The current disruption is occurring today. As sales patterns become less predictable, publisher inventory planning becomes much more crucial with a focus on printing “just in time” inventory vs “just in case” inventory. Book manufacturers are pressured to produce fewer books cost effectively.  

Initially digital toner devices met the demand. Continuous feed inkjet printing systems are now the production method of choice to meet the requirements of a shrinking but still very large book printing industry for the next decade.

At the same time the number of titles published annually is exploding. Depending on which statistics you read, there are approximately three times more titles published today than in 2005.

Publishers are using digital printing in four ways:

1) Life of title planning. In other words printing short runs digitally to “test” the market, long run (offset) to meet demand, then back to digital for micro inventory to meet demand and replenish as needed.

2) As a test. Placing 1 to 2 books per retailer, circumventing cumbersome distributor guidelines and storage fees, before ordering larger offset printed quantities.

3) For predicted strong titles. Publishers will print reorders as they occur via digital to supplement first-run offset printed books.

4) To customize. The ability to print a book of one or more for specific needs.  From traditional custom textbooks or training manuals to a book having small print runs and is updated with each printing.

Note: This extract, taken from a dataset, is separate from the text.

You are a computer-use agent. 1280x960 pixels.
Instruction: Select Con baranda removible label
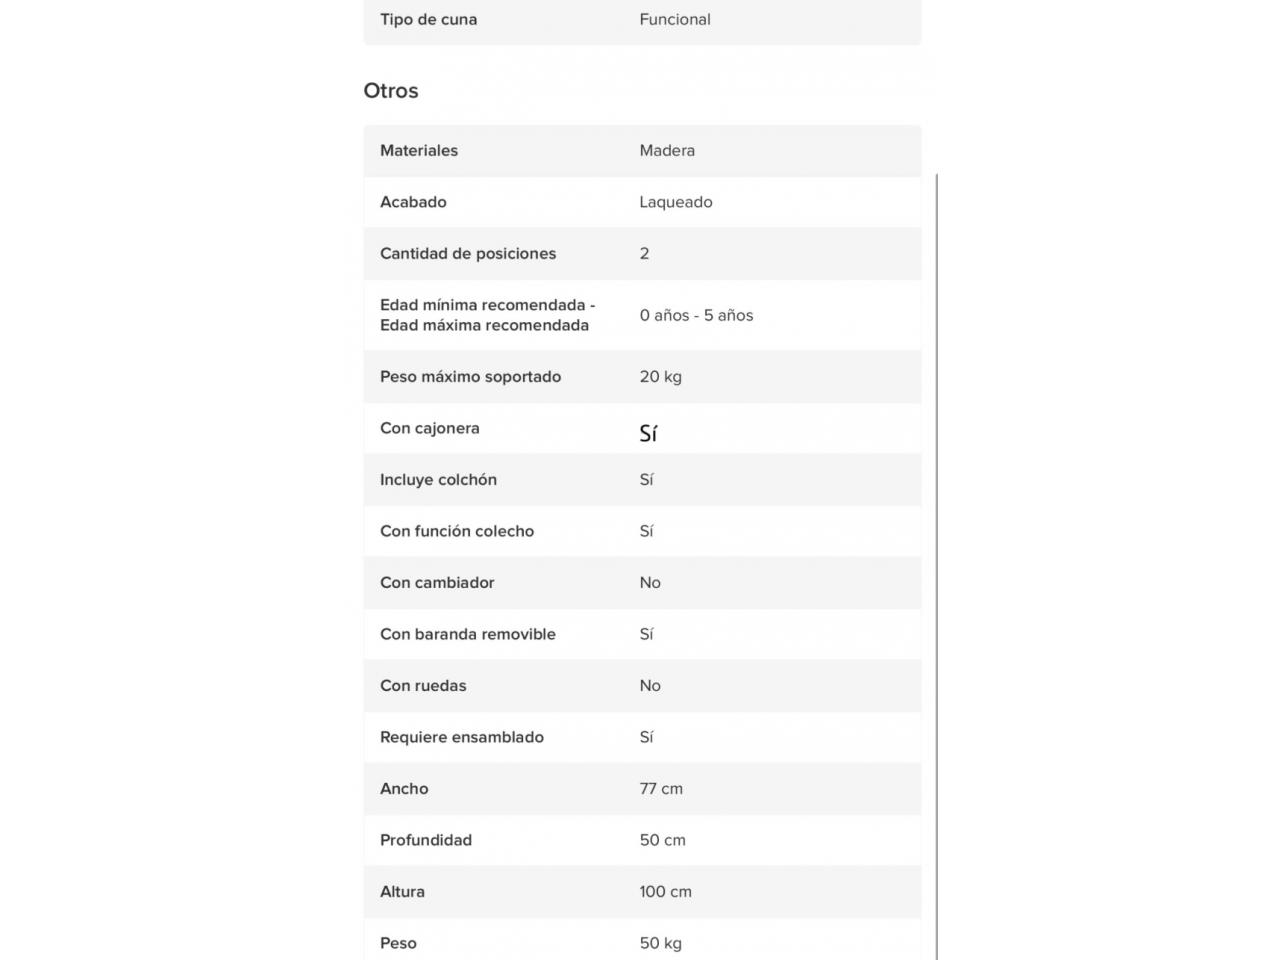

As inkjet print quality has reached levels often indistinguishable from offset, publishers have generally become indifferent to specifying whether they want a book to be digitally or offset printed. It has largely become a return-on-investment decision rather than print quality one. For yet-to-be established author titles, production inkjet printing offers a means to mitigate the risk of printing too many books, carrying excess inventory costs and processing returns.

Offset and digital production printing will coexist for the foreseeable future, but few book manufacturers will be able to justify reinvestment in offset printing technology.